Putting the respective values we will get,
$\Delta E = h{v_2} - h{v_1}$
$ \Rightarrow \Delta E = h\left( {{v_2} - {v_1}} \right)$
Putting the known values we will get,
$\Delta E = 6.626 \times {10^{ - 34}}{m^2}kg\,{s^{ - 1}}\left( {5.088 \times {{10}^{14}}{s^{ - 1}} - 5.093 \times {{10}^{14}}{s^{ - 1}}} \right)$
Further solving we get,
$\Delta E = - 6.626 \times {10^{ - 34}}{m^2}kg\,{s^{ - 1}}\left( {0.005 \times {{10}^{14}}{s^{ - 1}}} \right)$
$ \Rightarrow \Delta E = - 0.0331 \times {10^{ - 20}}{m^2}kg\,{s^{ - 2}}$
$ \Rightarrow \Delta E = - 3.31 \times {10^{ - 22}}{m^2}kg\,{s^{ - 2}}$
$ \therefore \Delta E = - 3.31 \times {10^{ - 22}}J$

Hence energy difference between two excited states $\Delta E = - 3.31 \times {10^{ - 22}}\,J$.

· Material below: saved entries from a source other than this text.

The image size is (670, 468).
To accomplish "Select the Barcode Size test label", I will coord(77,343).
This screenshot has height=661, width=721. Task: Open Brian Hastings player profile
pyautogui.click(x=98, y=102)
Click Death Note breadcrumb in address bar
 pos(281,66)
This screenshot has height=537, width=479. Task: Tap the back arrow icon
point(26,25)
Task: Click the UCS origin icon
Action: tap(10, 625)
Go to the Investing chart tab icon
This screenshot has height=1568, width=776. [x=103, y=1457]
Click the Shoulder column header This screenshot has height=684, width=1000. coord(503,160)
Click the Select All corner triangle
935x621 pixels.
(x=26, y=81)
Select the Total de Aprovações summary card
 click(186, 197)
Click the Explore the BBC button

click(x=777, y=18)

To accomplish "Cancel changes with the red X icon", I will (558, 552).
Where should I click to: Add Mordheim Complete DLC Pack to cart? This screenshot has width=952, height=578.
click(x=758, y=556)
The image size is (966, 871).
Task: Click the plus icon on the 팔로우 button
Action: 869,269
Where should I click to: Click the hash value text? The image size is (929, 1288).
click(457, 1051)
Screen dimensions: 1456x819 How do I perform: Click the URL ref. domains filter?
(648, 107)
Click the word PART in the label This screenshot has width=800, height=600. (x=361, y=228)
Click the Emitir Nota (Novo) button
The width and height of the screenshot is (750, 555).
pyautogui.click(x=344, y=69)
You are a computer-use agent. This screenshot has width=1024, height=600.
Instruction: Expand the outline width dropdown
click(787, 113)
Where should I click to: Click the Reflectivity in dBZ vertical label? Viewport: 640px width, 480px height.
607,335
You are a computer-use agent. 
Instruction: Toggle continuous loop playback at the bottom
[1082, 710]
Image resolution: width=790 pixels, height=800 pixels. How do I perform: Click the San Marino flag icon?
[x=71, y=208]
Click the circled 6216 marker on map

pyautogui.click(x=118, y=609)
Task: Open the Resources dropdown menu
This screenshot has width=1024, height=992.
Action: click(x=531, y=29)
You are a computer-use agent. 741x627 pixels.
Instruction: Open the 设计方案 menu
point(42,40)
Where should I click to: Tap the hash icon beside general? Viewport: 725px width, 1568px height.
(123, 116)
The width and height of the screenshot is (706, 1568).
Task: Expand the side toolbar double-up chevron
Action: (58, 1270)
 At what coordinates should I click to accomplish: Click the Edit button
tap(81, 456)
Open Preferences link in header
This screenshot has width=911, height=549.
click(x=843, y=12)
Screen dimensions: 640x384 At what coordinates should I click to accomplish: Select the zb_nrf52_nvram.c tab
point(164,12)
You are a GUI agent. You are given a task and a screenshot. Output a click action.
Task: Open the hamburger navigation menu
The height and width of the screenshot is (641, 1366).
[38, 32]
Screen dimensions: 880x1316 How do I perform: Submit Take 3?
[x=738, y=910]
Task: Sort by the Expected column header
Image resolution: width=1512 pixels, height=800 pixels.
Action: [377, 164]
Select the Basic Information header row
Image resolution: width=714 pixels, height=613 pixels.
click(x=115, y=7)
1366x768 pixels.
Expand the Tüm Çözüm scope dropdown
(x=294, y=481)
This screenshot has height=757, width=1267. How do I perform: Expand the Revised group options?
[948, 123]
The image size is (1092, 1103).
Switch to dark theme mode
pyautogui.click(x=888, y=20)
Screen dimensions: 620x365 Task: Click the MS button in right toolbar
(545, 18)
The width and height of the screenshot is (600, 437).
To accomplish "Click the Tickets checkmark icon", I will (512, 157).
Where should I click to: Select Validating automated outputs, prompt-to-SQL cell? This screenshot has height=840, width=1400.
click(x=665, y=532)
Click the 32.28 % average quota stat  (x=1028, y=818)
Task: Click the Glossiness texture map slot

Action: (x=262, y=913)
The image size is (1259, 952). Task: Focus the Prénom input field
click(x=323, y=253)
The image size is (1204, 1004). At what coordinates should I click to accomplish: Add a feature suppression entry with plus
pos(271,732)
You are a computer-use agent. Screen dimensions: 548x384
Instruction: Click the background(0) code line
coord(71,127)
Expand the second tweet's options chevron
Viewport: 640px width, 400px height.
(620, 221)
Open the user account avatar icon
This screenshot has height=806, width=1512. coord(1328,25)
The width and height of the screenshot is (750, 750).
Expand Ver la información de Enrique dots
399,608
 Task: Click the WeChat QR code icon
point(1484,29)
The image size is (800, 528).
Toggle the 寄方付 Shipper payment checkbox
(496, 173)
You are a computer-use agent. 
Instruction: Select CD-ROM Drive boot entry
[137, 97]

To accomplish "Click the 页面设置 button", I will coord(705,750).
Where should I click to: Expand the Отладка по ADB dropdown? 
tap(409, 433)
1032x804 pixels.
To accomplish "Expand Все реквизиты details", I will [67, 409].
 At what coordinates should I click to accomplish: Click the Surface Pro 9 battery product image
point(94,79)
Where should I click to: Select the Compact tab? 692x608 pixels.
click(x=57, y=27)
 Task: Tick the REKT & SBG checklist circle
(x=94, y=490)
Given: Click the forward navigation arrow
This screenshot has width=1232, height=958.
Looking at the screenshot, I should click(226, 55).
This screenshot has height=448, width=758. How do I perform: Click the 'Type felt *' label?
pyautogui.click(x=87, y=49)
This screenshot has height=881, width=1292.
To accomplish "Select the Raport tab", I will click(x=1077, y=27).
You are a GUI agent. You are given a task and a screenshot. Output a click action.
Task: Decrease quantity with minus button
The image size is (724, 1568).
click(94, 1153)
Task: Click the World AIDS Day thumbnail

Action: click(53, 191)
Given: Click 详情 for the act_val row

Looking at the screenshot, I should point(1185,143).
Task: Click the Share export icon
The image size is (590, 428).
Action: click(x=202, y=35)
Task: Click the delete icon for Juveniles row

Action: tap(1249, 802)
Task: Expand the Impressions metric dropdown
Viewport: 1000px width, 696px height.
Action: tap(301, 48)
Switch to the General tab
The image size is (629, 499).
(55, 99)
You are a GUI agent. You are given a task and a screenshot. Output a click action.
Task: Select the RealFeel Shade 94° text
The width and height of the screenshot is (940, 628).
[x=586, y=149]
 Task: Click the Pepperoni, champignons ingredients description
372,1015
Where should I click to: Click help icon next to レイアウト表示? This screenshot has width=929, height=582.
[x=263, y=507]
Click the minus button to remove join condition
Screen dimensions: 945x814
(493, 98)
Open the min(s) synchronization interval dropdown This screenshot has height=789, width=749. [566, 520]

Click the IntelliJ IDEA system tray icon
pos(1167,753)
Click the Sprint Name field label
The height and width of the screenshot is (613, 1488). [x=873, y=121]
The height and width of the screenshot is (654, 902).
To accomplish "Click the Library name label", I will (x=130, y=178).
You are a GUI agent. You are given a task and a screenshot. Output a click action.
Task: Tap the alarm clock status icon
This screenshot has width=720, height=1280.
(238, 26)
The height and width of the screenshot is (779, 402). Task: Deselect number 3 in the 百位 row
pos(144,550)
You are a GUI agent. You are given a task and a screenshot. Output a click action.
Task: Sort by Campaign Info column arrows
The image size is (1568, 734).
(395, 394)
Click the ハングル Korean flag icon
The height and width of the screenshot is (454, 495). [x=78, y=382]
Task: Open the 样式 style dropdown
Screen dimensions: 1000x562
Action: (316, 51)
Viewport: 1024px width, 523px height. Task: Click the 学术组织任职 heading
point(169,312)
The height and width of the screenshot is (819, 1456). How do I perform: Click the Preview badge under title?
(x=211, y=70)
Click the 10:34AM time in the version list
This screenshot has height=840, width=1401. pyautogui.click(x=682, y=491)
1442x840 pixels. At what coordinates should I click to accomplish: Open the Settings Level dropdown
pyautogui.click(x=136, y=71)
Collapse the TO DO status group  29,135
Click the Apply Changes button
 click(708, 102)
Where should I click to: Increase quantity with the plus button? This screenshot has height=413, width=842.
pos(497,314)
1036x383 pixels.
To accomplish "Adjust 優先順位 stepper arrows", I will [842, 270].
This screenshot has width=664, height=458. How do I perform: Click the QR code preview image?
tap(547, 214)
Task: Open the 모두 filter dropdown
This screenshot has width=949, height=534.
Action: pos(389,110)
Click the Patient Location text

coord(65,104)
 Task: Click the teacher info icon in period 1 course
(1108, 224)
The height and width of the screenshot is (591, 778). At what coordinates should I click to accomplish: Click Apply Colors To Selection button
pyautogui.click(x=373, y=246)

Note: Remember before calculating the frequency first convert the wavelength from nanometer to meter because the speed which we use while calculating the wavelength is measured in meters per second and to get a simplified frequency value. Also to get a perfect SI unit of frequency and energy. And speed of light and planck's constant will remain the same for every condition.